#### READING TEXT:
━━━━━━━━━━
On Oct 11, 1:36 am, Paul <nos...@needed.com> wrote:
> dean wrote:
> > Can anyone recommend fastest drive for my HP pavilion? It only has IDE
> > right now, and I was thinking about buying a Ultra320 SCSI controller
> > card (PCI) and a 15K rpm SCSI drive to match. Cost as around $400 for
> > the pair.

>
> > Is this an ok plan?

>
> > (Use case is: I want to be able to scroll through a series of JPGs on
> > hard drive from a security camera as fast as possible. )

>
> Sure, if you're happy with the price.
>
> On storagereview.com and it's performance database, the fastest drive is
> a Seagate Cheetah 15K.5 300GB at 135MB/sec sustained transfer rate. At the
> end of the disk, the transfer rate is 82MB/sec.
>
> If the PCI slot on the HP computer, is an ordinary 33MHz, 32 bit slot,
> the bandwidth available on the bus, will reduce the peak transfer rate
> a bit. You may see 120MB/sec due to the limitations of the 133MB/sec
> PCI bus. If the computer has a higher performance bus available, then
> you'd get to see the full 135MB/sec.
━━━━━━━━━━
#### EXERCISE MATERIAL:
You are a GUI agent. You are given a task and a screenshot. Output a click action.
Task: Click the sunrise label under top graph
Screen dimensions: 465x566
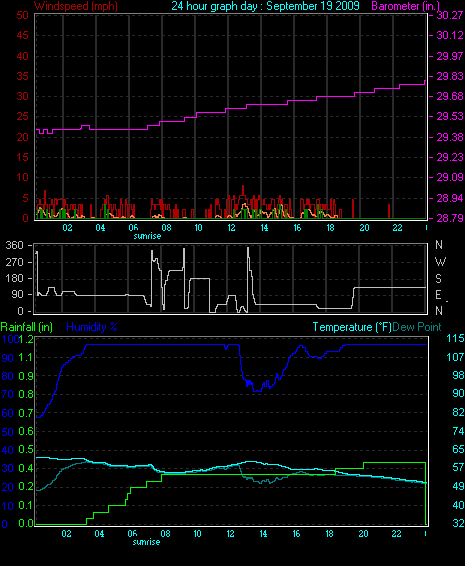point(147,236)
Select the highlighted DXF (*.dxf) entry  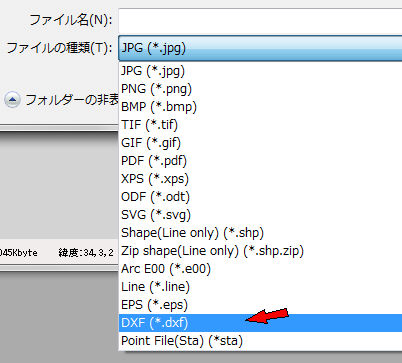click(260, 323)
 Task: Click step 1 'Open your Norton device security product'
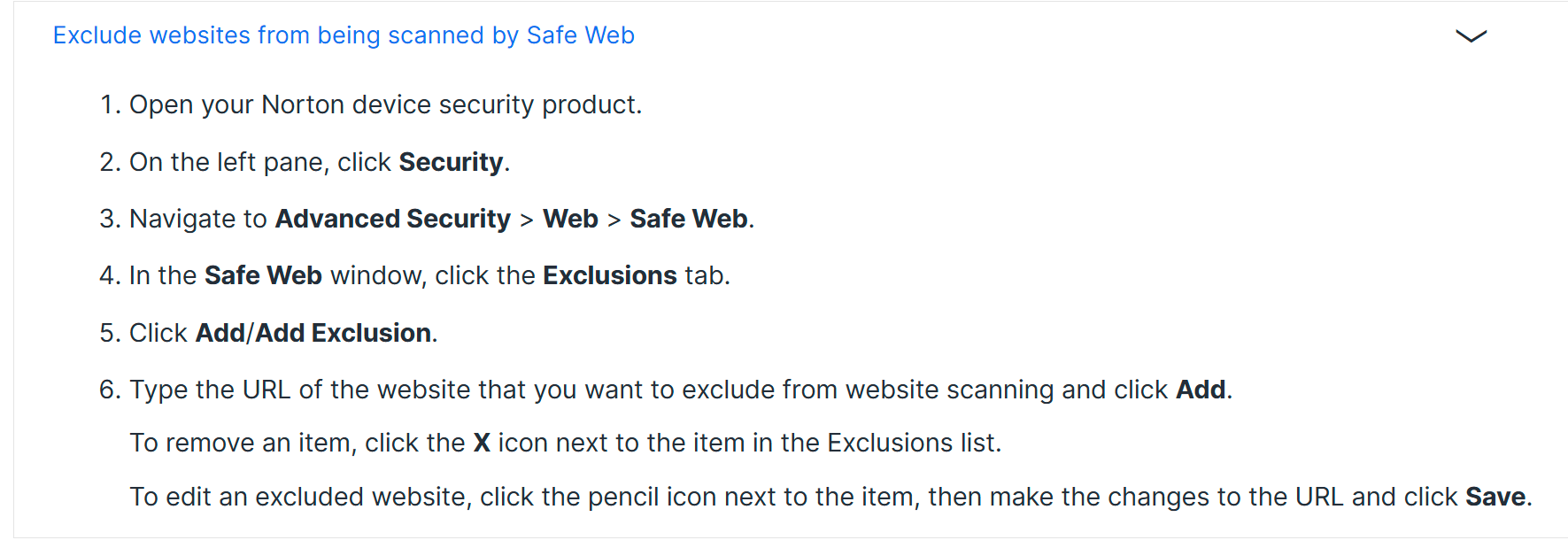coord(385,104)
━━━━━━━━━━
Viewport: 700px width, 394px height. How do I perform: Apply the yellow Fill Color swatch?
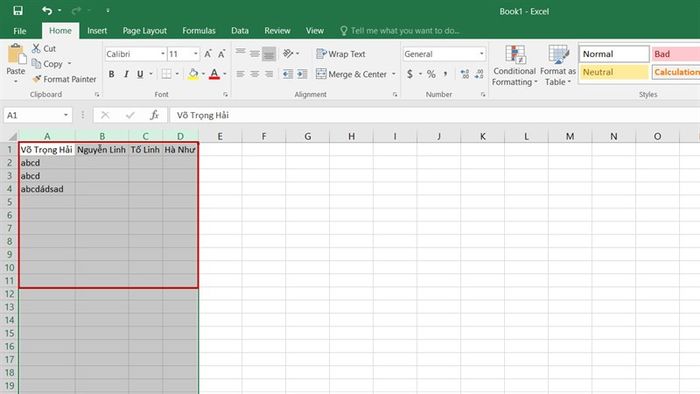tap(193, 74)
━━━━━━━━━━
#### DIRECTIVES:
a – Transcribe the newsgroup reply about SCSI drives from "On Oct 11, 1:36" up to and including "as possible. )".
b – Restate word for word the lines of the listing from the line with "Task: Click step" up to and including the line with "coord(385,104)", leaving out the pictures.

#### PER-TASK ANSWERS:
a –
On Oct 11, 1:36 am, Paul <nos...@needed.com> wrote:
> dean wrote:
> > Can anyone recommend fastest drive for my HP pavilion? It only has IDE
> > right now, and I was thinking about buying a Ultra320 SCSI controller
> > card (PCI) and a 15K rpm SCSI drive to match. Cost as around $400 for
> > the pair.

>
> > Is this an ok plan?

>
> > (Use case is: I want to be able to scroll through a series of JPGs on
> > hard drive from a security camera as fast as possible. )

b –
 Task: Click step 1 'Open your Norton device security product'
coord(385,104)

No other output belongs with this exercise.